Epigenome-wide study identifies novel methylation loci associated with body mass index and waist circumference

OBJECTIVE: To conduct an epigenome-wide analysis of DNA methylation and obesity traits. DESIGN AND METHODS: We quantified DNA methylation in CD4+ T-cells using the Illumina Infinium Human Methylation450 array in 991 participants of the Genetics of Lipid Lowering Drugs and Diet Network. We modeled methylation at individual cytosine-phosphate-guanine (CpG) sites as a function of body mass index (BMI) and waist circumference (WC), adjusting for age, gender, study site, T-cell purity, smoking, and family structure. RESULTS: We found epigenome-wide significant associations between eight CpG sites and BMI and five CpG sites and WC, successfully replicating the top hits in whole blood samples from the Framingham Heart Study (n=2,377) and the Atherosclerosis Risk in Communities study (n=2,105).

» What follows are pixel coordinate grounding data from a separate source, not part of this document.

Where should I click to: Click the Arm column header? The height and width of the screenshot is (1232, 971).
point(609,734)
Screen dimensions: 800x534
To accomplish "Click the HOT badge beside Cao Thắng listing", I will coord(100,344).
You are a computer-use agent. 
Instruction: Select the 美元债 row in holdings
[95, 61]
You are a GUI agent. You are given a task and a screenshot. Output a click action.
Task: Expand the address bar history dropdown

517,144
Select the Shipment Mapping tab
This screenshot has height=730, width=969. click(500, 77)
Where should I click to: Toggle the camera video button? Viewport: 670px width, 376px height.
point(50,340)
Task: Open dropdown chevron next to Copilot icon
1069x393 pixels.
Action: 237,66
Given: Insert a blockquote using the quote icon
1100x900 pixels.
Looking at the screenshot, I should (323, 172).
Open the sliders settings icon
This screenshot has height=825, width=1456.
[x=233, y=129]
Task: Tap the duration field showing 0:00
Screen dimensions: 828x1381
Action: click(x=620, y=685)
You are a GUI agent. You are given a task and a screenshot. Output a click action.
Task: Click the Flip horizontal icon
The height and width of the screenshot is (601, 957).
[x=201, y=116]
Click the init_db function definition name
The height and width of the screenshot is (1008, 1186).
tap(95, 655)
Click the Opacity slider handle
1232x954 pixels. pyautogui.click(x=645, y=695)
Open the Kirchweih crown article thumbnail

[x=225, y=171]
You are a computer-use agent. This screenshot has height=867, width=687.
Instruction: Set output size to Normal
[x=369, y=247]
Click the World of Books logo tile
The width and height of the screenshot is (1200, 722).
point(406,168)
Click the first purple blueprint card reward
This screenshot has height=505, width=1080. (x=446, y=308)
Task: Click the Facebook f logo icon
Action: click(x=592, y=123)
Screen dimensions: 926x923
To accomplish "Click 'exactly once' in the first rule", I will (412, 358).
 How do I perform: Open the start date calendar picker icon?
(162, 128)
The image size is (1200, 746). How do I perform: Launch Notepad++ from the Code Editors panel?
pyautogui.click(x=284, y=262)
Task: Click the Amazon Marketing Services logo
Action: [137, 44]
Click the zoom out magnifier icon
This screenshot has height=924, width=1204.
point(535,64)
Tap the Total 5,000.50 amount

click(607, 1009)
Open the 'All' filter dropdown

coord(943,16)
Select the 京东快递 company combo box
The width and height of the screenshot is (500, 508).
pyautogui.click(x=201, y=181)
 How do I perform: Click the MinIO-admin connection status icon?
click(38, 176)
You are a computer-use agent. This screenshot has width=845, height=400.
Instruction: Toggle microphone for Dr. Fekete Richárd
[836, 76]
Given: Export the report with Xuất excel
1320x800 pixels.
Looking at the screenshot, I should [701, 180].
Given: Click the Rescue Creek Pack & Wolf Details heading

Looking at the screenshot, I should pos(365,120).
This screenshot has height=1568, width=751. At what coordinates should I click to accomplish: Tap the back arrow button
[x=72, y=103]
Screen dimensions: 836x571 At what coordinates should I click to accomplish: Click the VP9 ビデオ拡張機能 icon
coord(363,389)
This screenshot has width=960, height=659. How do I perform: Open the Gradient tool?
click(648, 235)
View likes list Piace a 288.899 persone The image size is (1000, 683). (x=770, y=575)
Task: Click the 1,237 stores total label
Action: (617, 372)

Top findings were in CPT1A (meta-analysis P= 3.5×10(−37) for BMI and P=2.2×10(−16) for WC), PHGDH (meta-analysis P= 4.7×10(−15) for BMI and 2.2×10(−8) for WC), CD38 (meta-analysis P= 3.7×10(−11) for BMI and 6.1×10(−13) for WC) and long intergenic non-coding RNA 00263 (meta-analysis P= 1.2×10(−13) for BMI and 5.8×10(−10) for WC), regions with biologically plausible relationships to adiposity. CONCLUSIONS: This large-scale epigenome-wide study discovered and replicated robust associations between DNA methylation at CpG loci and obesity indices, laying the groundwork for future diagnostic and/or therapeutic applications.